1・・ギアモータ、2・・モータ、3・・減速機、11・・モータハウジング、12・・固定子、13・・回転子、14・・モータ軸、15・・モータ側ベアリング、16・・減速機側ベアリング、17・・ファン部、17a・・ファン本体部、17b・・ファンカバー、18・・モータ側ボス部、19・・モータ側延設部、20・・グリース受け部、21・・減速機ハウジング、22・・ギア部、22a・・出力軸、23・・減速機側ボス部、24・・減速機側延設部。

Claims (9)

  1. モータハウジング内に、モータ軸を支持するベアリングと、前記ベアリングを保持する円筒状のボス部とが設けられ、
    前記ボス部には、前記ベアリングを超えて突出する延設部が設けられ、
    前記延設部の内面には、グリースを受けるグリース受け部が設けられていることを特徴とするモータ。
  2. 前記グリース受け部は、前記延設部の内径側全周に亘って凹む円環状の凹部であることを特徴とする請求項1に記載のモータ。
  3. 前記凹部は、横断面四角形状であることを特徴とする請求項2に記載のモータ。
  4. 減速機ハウジング内に、外部のモータ軸を支持するベアリングを保持する円筒状のボス部が設けられ、
    前記ボス部には、前記ベアリングを超えて突出する延設部が設けられ、
    前記延設部の内面には、グリースを受けるグリース受け部が設けられていることを特徴とする減速機。
  5. 前記グリース受け部は、前記延設部の内径側全周に亘って凹む円環状の凹部であることを特徴とする請求項4に記載の減速機。
  6. 前記凹部は、横断面四角形状であることを特徴とする請求項5に記載の減速機。

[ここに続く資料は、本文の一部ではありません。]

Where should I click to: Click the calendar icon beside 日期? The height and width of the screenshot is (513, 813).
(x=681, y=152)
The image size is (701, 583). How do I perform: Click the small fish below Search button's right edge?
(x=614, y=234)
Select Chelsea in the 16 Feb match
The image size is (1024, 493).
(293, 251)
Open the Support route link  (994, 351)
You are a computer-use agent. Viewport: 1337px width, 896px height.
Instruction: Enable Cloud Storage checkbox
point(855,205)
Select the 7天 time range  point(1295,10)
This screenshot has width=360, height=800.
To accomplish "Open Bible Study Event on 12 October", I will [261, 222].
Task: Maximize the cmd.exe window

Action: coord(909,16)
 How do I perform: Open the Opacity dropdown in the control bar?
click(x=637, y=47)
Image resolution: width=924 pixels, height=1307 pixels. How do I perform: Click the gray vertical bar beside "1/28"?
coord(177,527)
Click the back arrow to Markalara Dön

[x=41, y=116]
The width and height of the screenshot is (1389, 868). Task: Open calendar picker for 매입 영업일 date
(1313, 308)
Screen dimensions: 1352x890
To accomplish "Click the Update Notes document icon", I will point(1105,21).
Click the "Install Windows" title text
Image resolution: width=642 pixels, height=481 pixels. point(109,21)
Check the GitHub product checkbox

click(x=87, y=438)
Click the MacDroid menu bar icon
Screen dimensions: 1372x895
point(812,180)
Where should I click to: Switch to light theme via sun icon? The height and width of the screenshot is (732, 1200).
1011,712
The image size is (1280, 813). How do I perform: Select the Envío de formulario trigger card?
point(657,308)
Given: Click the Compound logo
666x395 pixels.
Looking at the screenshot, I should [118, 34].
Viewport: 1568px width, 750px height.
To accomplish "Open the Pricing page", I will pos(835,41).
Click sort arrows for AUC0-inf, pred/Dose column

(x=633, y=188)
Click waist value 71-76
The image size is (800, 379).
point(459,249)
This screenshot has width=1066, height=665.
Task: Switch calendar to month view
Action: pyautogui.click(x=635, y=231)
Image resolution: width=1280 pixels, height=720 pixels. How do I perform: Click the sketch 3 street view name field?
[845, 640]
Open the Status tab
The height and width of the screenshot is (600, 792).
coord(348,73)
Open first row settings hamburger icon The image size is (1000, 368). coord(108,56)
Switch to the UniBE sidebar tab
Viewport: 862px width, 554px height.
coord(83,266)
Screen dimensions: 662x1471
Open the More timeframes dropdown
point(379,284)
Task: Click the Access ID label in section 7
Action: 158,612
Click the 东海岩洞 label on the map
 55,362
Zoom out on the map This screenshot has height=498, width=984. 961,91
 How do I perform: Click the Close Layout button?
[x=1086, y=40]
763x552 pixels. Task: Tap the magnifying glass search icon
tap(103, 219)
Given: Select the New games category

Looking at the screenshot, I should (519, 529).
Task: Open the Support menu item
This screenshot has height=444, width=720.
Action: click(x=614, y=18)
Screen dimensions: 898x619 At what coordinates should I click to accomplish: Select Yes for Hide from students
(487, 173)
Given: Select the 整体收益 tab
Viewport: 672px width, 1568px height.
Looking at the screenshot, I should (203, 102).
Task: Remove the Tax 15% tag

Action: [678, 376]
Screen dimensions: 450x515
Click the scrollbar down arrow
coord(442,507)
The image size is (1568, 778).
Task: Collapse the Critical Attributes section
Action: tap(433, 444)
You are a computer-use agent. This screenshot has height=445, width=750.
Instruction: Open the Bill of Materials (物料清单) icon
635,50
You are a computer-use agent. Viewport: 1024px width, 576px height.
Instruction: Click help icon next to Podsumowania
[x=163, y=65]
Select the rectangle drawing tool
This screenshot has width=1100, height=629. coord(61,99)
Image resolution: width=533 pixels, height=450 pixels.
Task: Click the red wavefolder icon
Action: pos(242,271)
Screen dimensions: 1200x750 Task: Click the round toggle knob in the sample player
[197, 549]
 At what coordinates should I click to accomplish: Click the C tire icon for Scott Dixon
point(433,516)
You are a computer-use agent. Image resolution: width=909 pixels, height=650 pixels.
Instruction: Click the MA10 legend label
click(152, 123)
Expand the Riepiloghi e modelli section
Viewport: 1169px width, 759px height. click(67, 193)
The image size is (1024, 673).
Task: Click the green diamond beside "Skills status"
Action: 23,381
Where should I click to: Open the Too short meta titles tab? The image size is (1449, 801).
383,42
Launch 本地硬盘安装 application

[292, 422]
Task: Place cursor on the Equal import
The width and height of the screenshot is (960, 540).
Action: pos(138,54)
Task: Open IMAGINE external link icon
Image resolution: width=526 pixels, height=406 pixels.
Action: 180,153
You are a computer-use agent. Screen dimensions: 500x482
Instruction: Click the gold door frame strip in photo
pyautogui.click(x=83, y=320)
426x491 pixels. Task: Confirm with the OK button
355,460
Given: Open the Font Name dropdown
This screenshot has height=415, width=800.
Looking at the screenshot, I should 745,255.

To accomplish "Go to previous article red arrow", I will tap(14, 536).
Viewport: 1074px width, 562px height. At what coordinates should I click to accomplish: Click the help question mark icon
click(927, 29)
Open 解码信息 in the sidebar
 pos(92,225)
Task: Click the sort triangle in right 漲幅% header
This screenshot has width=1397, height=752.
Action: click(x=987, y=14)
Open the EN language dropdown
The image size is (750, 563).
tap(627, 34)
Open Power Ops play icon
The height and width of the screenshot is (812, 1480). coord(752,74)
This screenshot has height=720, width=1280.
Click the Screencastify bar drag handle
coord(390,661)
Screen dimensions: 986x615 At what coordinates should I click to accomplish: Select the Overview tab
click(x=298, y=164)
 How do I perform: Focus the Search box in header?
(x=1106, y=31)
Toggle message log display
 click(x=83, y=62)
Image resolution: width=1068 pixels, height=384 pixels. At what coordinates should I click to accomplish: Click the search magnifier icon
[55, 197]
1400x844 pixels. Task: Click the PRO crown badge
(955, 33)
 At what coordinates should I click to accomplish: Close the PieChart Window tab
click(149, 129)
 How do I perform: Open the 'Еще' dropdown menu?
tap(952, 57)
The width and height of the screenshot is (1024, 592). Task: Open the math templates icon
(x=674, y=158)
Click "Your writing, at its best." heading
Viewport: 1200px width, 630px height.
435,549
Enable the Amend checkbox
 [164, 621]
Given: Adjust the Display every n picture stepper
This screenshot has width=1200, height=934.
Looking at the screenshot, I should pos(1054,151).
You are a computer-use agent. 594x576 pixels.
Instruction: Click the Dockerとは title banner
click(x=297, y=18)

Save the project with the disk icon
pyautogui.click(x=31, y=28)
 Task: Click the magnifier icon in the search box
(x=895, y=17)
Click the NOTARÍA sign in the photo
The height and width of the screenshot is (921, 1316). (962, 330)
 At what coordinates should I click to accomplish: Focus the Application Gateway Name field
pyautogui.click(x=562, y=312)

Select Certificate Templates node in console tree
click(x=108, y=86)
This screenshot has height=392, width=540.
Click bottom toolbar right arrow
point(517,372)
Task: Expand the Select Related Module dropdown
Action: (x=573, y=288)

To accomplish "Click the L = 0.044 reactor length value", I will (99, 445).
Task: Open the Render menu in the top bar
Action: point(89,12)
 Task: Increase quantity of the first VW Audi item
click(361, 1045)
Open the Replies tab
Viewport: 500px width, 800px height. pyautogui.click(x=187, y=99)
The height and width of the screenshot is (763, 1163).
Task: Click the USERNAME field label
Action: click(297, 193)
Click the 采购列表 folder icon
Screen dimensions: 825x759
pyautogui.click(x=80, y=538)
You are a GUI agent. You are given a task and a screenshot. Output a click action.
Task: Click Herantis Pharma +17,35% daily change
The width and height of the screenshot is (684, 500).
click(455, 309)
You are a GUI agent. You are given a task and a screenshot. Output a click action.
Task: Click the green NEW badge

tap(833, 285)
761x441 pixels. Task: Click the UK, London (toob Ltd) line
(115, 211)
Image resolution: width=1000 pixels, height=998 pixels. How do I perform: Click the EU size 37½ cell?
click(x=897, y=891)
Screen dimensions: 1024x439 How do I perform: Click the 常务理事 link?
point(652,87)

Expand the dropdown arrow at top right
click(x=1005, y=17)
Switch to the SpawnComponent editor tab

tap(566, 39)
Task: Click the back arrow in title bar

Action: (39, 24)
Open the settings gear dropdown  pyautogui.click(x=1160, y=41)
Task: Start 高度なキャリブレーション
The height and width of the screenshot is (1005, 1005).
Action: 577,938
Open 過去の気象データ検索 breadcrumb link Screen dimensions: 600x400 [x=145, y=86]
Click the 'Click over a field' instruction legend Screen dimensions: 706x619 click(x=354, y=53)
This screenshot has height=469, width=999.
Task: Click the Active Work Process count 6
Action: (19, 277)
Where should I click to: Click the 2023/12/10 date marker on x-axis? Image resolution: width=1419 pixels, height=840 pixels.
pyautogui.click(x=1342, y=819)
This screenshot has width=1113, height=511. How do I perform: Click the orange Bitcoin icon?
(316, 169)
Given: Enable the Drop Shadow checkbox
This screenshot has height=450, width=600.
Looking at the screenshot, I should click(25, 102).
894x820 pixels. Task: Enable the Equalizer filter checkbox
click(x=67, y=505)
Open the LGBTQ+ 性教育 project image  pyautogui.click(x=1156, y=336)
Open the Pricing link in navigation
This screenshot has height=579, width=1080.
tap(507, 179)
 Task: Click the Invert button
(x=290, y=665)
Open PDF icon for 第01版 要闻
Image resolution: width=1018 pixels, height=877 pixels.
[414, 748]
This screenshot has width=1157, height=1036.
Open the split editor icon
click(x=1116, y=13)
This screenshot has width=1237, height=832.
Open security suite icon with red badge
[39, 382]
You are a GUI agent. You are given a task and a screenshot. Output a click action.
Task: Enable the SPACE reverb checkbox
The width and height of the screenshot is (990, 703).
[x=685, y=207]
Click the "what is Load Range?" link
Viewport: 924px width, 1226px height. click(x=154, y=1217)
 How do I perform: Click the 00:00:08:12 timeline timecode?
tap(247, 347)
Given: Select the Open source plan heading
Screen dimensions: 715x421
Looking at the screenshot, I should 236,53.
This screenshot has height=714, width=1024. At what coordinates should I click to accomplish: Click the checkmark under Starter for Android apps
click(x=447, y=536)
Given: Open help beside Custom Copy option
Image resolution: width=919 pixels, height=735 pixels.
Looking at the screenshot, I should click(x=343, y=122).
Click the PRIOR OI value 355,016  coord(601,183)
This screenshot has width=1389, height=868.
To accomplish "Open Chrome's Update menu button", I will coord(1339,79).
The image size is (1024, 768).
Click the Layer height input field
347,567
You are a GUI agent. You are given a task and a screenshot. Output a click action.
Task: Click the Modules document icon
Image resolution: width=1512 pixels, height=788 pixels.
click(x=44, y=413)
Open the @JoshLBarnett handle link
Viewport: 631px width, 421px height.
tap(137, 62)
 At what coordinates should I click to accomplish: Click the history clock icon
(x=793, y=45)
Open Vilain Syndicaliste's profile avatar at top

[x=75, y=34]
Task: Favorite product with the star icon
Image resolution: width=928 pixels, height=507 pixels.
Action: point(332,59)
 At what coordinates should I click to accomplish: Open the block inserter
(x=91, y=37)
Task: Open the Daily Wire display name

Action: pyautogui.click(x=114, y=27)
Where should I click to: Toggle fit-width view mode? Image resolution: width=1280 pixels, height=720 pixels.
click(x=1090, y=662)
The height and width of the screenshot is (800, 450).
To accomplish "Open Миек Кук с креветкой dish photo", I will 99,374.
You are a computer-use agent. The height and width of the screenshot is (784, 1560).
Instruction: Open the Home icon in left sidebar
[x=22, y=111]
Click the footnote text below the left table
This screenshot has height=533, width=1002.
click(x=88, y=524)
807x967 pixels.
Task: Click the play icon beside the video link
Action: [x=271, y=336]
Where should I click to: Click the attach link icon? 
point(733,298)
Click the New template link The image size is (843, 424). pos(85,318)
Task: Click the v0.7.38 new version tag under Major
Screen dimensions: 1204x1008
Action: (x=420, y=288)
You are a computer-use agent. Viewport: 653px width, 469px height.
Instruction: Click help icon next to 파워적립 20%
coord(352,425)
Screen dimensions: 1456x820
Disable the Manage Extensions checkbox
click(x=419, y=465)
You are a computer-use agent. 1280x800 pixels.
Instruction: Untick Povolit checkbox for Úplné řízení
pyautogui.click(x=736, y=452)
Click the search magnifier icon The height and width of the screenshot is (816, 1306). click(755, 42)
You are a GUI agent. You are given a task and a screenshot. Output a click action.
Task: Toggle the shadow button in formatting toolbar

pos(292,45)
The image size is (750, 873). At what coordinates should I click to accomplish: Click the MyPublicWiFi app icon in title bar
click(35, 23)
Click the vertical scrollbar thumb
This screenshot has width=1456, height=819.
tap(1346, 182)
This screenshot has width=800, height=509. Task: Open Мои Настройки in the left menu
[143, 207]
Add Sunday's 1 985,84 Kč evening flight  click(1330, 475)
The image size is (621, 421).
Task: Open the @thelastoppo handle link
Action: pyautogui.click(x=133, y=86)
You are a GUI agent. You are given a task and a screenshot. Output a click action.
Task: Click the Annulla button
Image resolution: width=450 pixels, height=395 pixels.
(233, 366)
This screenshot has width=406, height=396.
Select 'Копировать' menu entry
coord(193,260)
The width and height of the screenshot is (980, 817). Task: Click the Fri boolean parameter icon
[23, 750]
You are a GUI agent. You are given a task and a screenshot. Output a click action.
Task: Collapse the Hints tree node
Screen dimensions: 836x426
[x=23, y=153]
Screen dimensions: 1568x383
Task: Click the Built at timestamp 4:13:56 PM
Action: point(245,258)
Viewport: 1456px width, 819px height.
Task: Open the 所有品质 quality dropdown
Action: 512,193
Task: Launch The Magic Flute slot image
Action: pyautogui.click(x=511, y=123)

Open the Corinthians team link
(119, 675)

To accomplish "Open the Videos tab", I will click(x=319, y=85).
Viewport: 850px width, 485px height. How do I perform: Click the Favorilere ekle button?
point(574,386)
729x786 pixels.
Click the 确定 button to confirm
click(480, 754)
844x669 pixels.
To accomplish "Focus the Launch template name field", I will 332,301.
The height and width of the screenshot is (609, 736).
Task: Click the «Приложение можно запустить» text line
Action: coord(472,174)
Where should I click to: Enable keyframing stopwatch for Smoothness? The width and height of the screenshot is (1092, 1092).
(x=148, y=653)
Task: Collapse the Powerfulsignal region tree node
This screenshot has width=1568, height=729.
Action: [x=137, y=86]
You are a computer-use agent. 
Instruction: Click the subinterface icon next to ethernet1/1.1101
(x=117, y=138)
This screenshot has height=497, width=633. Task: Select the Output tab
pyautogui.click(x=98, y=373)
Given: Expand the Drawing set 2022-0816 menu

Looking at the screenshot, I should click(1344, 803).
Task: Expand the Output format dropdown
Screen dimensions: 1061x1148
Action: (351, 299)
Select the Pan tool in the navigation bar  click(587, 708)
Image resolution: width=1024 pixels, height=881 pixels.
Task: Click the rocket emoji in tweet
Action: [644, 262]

  7. モータと減速機とから成るギアモータであって、
    前記モータのモータハウジング内に、前記減速機から離れたモータ軸の端部を支持するモータ側ベアリングと、前記減速機近いモータ軸の端部を支持する減速機側ベアリングと、前記モータ側ベアリングを保持する円筒状のモータ側ボス部とが設けられ、
    前記モータハウジングが結合される前記減速機の減速機ハウジング内に、前記減速機側ベアリングを保持する円筒状の減速機側ボス部が設けられ、
    前記モータ側ボス部には、前記モータ側ベアリングを超えて突出するモータ側延設部が設けられ、
    前記減速機側ボス部には、前記減速機側ベアリングを超えて突出する減速機側延設部が設けられ、
    前記モータ側延設部及び前記減速機側延設部の夫々の内面には、グリースを受けるグリース受け部が設けられていることを特徴とするギアモータ。
  8. 各前記グリース受け部は、前記減速機側延設部又は前記モータ側延設部の内径側全周に亘って凹む円環状の凹部であることを特徴とする請求項7に記載のギアモータ。
  9. 前記凹部は、横断面四角形状であることを特徴とする請求項8に記載のギアモータ。